Available data Start Marker

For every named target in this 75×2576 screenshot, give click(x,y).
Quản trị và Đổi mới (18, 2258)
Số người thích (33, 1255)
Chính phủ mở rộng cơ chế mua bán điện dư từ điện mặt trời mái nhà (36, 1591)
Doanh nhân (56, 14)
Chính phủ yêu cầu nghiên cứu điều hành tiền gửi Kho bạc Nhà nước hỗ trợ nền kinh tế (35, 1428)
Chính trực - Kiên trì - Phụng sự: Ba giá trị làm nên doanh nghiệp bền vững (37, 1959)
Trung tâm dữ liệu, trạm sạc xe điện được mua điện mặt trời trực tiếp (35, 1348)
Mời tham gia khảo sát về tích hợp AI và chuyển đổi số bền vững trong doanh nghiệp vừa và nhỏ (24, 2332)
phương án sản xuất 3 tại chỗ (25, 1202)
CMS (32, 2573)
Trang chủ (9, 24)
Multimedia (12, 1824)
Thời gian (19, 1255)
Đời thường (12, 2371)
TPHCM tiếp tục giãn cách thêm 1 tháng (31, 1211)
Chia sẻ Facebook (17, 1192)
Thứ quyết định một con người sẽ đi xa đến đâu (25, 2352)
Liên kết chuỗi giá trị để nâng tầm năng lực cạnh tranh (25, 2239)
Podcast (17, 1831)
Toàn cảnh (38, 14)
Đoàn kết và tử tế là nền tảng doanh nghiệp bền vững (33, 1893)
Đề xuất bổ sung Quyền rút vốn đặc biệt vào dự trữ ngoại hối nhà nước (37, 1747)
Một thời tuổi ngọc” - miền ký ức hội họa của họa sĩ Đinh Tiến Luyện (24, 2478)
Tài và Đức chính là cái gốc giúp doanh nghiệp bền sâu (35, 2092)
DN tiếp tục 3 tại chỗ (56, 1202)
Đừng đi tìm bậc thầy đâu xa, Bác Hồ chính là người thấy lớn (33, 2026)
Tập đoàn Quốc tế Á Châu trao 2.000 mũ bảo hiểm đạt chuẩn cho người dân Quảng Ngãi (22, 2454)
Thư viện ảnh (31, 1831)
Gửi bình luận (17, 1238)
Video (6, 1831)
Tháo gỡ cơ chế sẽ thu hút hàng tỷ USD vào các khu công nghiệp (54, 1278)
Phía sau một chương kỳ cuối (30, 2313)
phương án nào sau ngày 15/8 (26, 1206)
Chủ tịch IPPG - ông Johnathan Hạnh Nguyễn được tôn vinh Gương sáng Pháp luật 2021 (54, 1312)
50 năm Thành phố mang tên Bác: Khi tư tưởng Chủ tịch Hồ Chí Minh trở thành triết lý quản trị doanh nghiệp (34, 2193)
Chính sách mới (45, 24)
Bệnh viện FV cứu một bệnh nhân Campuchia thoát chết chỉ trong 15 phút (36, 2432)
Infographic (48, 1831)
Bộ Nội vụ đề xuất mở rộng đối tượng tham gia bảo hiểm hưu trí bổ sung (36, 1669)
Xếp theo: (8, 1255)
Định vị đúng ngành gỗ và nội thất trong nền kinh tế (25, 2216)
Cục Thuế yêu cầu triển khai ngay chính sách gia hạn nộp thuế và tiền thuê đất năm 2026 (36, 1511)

Available data End Marker

→ Task to carry out
From the records above, extract every entry exactly as given.

→ Task solution
For every named target in this 75×2576 screenshot, give click(x,y).
Quản trị và Đổi mới (18, 2258)
Số người thích (33, 1255)
Chính phủ mở rộng cơ chế mua bán điện dư từ điện mặt trời mái nhà (36, 1591)
Doanh nhân (56, 14)
Chính phủ yêu cầu nghiên cứu điều hành tiền gửi Kho bạc Nhà nước hỗ trợ nền kinh tế (35, 1428)
Chính trực - Kiên trì - Phụng sự: Ba giá trị làm nên doanh nghiệp bền vững (37, 1959)
Trung tâm dữ liệu, trạm sạc xe điện được mua điện mặt trời trực tiếp (35, 1348)
Mời tham gia khảo sát về tích hợp AI và chuyển đổi số bền vững trong doanh nghiệp vừa và nhỏ (24, 2332)
phương án sản xuất 3 tại chỗ (25, 1202)
CMS (32, 2573)
Trang chủ (9, 24)
Multimedia (12, 1824)
Thời gian (19, 1255)
Đời thường (12, 2371)
TPHCM tiếp tục giãn cách thêm 1 tháng (31, 1211)
Chia sẻ Facebook (17, 1192)
Thứ quyết định một con người sẽ đi xa đến đâu (25, 2352)
Liên kết chuỗi giá trị để nâng tầm năng lực cạnh tranh (25, 2239)
Podcast (17, 1831)
Toàn cảnh (38, 14)
Đoàn kết và tử tế là nền tảng doanh nghiệp bền vững (33, 1893)
Đề xuất bổ sung Quyền rút vốn đặc biệt vào dự trữ ngoại hối nhà nước (37, 1747)
Một thời tuổi ngọc” - miền ký ức hội họa của họa sĩ Đinh Tiến Luyện (24, 2478)
Tài và Đức chính là cái gốc giúp doanh nghiệp bền sâu (35, 2092)
DN tiếp tục 3 tại chỗ (56, 1202)
Đừng đi tìm bậc thầy đâu xa, Bác Hồ chính là người thấy lớn (33, 2026)
Tập đoàn Quốc tế Á Châu trao 2.000 mũ bảo hiểm đạt chuẩn cho người dân Quảng Ngãi (22, 2454)
Thư viện ảnh (31, 1831)
Gửi bình luận (17, 1238)
Video (6, 1831)
Tháo gỡ cơ chế sẽ thu hút hàng tỷ USD vào các khu công nghiệp (54, 1278)
Phía sau một chương kỳ cuối (30, 2313)
phương án nào sau ngày 15/8 (26, 1206)
Chủ tịch IPPG - ông Johnathan Hạnh Nguyễn được tôn vinh Gương sáng Pháp luật 2021 (54, 1312)
50 năm Thành phố mang tên Bác: Khi tư tưởng Chủ tịch Hồ Chí Minh trở thành triết lý quản trị doanh nghiệp (34, 2193)
Chính sách mới (45, 24)
Bệnh viện FV cứu một bệnh nhân Campuchia thoát chết chỉ trong 15 phút (36, 2432)
Infographic (48, 1831)
Bộ Nội vụ đề xuất mở rộng đối tượng tham gia bảo hiểm hưu trí bổ sung (36, 1669)
Xếp theo: (8, 1255)
Định vị đúng ngành gỗ và nội thất trong nền kinh tế (25, 2216)
Cục Thuế yêu cầu triển khai ngay chính sách gia hạn nộp thuế và tiền thuê đất năm 2026 (36, 1511)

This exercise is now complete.